##### PROVIDED MATERIAL #####
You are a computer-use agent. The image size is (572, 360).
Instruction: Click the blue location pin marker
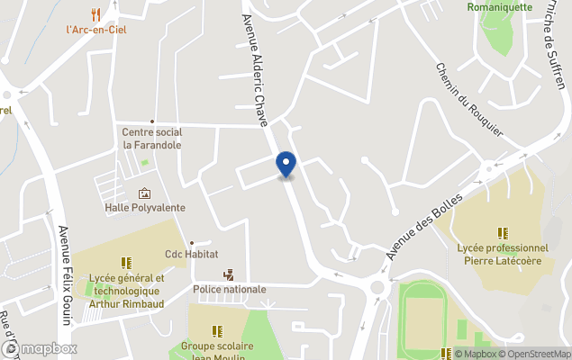(286, 164)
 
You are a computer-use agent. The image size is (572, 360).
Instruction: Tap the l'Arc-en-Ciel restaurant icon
(95, 14)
#####
**GIVEN REQUEST**: Reproduce the entire listing above word for word, leaving out the picture.

**SOLVED EXERCISE**:
You are a computer-use agent. The image size is (572, 360).
Instruction: Click the blue location pin marker
(286, 164)
 
You are a computer-use agent. The image size is (572, 360).
Instruction: Tap the l'Arc-en-Ciel restaurant icon
(95, 14)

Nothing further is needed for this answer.